## EXERCISE DIRECTIONS
Return the listing verbatim from its first line through the line containing "point(601,610)", both ends included.

## RECORDS SUPPLIED
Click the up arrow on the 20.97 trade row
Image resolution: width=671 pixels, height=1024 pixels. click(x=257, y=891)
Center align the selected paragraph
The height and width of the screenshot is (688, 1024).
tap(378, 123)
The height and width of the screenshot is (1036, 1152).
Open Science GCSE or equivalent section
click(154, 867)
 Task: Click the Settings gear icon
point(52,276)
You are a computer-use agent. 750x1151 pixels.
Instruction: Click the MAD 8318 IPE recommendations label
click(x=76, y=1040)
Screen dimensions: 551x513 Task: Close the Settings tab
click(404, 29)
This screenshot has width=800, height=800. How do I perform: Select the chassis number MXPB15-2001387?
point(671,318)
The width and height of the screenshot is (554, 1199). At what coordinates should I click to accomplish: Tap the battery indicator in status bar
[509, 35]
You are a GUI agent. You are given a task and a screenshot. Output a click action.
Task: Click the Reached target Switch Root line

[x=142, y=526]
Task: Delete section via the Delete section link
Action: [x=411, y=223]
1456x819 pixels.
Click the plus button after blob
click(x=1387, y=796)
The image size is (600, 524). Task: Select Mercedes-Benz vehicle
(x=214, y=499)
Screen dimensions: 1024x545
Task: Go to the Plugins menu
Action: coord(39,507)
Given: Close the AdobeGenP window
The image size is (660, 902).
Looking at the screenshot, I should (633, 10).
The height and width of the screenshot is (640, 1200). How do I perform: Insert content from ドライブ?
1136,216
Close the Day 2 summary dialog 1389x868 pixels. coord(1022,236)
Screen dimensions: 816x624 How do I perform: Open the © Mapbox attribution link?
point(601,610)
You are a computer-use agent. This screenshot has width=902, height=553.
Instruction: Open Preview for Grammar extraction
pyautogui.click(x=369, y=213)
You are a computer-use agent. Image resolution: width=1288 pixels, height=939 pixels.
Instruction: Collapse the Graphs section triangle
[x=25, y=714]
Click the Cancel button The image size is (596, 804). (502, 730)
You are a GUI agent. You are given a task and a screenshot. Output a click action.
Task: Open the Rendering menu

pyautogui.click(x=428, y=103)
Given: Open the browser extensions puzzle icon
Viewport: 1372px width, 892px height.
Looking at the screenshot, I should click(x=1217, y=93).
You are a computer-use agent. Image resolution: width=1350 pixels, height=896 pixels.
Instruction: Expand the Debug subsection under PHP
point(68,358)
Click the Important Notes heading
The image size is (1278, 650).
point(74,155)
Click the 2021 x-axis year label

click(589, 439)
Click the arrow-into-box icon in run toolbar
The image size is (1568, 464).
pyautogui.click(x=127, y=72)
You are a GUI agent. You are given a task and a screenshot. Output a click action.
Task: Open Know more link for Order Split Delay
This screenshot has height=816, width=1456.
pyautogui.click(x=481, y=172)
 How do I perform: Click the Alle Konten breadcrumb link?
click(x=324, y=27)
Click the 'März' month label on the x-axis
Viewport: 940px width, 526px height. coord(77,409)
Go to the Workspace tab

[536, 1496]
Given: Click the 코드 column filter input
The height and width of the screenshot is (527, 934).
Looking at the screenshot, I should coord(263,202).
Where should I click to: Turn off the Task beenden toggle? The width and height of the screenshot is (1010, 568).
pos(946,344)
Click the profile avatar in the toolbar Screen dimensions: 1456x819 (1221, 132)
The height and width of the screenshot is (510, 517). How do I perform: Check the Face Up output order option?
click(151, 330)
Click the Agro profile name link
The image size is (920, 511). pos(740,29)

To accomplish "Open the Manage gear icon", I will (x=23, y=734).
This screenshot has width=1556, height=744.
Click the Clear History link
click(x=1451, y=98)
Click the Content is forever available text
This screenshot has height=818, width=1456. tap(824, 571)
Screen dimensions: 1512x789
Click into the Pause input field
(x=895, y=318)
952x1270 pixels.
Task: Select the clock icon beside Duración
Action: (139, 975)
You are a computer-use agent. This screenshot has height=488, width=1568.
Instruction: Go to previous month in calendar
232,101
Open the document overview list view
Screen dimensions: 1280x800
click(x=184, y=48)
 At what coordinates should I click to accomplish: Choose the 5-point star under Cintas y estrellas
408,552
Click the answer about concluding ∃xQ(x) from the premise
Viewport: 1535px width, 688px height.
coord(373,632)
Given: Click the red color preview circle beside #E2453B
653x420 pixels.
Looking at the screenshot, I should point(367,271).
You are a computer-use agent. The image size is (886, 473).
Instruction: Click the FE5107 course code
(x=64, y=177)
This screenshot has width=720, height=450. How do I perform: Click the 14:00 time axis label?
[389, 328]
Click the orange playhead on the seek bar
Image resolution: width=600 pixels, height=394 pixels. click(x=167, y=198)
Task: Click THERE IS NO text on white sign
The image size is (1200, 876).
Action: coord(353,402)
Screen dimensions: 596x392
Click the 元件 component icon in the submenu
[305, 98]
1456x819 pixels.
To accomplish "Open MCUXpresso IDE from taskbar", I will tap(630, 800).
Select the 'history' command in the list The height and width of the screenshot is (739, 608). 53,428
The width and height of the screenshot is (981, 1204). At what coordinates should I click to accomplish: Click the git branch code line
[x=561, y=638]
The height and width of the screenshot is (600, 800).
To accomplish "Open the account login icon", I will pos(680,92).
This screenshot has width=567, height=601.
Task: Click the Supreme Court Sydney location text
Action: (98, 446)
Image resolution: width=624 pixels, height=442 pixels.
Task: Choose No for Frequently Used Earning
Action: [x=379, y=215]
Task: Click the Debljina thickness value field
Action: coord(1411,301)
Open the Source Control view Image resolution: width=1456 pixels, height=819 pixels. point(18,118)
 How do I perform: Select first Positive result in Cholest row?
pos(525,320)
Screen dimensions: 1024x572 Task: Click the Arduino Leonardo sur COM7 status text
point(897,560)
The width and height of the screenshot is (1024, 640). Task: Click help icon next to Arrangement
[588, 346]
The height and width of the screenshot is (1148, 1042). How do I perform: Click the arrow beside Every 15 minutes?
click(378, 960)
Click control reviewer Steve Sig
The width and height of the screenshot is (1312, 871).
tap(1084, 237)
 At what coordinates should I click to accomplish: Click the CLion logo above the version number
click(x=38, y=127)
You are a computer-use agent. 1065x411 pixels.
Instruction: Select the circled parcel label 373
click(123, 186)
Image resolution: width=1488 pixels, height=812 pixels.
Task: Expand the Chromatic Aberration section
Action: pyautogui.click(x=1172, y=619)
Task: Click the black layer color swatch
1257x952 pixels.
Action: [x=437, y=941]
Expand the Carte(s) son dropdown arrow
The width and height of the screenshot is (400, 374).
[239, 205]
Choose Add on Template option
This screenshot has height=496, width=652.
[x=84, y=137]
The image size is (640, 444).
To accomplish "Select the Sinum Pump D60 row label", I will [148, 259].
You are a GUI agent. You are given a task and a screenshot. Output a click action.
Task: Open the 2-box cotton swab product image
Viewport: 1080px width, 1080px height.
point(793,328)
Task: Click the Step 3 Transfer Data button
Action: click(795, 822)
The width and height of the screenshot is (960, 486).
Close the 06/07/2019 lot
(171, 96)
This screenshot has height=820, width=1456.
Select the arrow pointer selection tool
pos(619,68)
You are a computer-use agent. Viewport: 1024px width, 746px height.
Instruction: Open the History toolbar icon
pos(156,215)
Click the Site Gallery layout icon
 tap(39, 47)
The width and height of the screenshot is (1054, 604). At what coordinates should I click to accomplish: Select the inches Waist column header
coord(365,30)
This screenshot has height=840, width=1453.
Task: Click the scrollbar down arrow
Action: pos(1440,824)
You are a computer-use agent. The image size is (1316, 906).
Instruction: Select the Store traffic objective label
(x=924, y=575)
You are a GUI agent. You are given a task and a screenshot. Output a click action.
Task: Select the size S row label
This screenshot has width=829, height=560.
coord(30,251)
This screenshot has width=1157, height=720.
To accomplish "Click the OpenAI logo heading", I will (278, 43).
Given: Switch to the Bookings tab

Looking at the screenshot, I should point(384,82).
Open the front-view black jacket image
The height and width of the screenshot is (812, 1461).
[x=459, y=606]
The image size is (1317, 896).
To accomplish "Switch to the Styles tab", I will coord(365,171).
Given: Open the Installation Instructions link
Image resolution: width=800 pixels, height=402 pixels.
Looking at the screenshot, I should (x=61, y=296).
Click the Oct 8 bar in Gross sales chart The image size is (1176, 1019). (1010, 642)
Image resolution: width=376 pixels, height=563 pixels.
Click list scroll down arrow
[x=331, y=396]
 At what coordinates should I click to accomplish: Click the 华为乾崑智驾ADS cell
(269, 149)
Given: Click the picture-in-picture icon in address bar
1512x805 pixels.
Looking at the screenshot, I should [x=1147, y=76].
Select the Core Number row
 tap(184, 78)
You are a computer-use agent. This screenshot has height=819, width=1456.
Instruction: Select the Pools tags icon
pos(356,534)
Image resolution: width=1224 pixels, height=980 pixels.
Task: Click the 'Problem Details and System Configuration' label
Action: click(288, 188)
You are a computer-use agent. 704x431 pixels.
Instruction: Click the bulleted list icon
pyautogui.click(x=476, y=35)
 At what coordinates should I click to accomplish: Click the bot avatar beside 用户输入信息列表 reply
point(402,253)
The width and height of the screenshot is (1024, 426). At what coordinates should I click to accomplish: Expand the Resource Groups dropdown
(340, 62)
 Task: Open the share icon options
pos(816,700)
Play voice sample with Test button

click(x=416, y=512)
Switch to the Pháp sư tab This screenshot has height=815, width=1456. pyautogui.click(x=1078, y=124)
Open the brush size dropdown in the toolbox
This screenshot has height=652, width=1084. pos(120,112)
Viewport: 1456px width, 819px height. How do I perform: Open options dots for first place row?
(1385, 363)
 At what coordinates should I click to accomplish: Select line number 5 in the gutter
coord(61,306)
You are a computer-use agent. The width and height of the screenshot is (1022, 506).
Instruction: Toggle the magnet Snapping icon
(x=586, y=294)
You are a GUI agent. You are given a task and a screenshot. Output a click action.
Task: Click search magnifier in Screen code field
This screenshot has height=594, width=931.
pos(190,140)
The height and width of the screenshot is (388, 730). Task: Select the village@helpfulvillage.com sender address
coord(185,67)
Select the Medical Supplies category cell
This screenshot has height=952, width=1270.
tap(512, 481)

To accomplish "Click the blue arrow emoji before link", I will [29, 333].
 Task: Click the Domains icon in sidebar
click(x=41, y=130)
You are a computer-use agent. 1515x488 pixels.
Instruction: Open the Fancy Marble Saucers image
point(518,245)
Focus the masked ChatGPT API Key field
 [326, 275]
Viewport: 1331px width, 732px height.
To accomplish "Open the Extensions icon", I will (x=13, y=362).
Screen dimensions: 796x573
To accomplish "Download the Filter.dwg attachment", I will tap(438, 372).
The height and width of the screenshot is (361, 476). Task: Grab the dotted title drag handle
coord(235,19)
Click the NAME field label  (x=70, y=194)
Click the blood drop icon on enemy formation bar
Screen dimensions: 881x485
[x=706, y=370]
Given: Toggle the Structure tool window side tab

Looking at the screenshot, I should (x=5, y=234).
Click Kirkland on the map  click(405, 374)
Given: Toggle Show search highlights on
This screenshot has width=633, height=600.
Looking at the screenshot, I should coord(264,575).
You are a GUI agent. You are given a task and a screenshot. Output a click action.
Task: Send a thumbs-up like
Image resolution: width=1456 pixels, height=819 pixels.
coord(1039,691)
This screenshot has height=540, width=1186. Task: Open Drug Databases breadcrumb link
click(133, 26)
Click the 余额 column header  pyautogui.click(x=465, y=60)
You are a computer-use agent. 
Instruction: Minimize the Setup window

## WRITTEN SOLUTION
Click the up arrow on the 20.97 trade row
Image resolution: width=671 pixels, height=1024 pixels. click(x=257, y=891)
Center align the selected paragraph
The height and width of the screenshot is (688, 1024).
tap(378, 123)
The height and width of the screenshot is (1036, 1152).
Open Science GCSE or equivalent section
click(154, 867)
 Task: Click the Settings gear icon
point(52,276)
You are a computer-use agent. 750x1151 pixels.
Instruction: Click the MAD 8318 IPE recommendations label
click(x=76, y=1040)
Screen dimensions: 551x513 Task: Close the Settings tab
click(404, 29)
This screenshot has width=800, height=800. How do I perform: Select the chassis number MXPB15-2001387?
point(671,318)
The width and height of the screenshot is (554, 1199). At what coordinates should I click to accomplish: Tap the battery indicator in status bar
[509, 35]
You are a GUI agent. You are given a task and a screenshot. Output a click action.
Task: Click the Reached target Switch Root line

[x=142, y=526]
Task: Delete section via the Delete section link
Action: [x=411, y=223]
1456x819 pixels.
Click the plus button after blob
click(x=1387, y=796)
The image size is (600, 524). Task: Select Mercedes-Benz vehicle
(x=214, y=499)
Screen dimensions: 1024x545
Task: Go to the Plugins menu
Action: coord(39,507)
Given: Close the AdobeGenP window
The image size is (660, 902).
Looking at the screenshot, I should (633, 10).
The height and width of the screenshot is (640, 1200). How do I perform: Insert content from ドライブ?
1136,216
Close the Day 2 summary dialog 1389x868 pixels. coord(1022,236)
Screen dimensions: 816x624 How do I perform: Open the © Mapbox attribution link?
point(601,610)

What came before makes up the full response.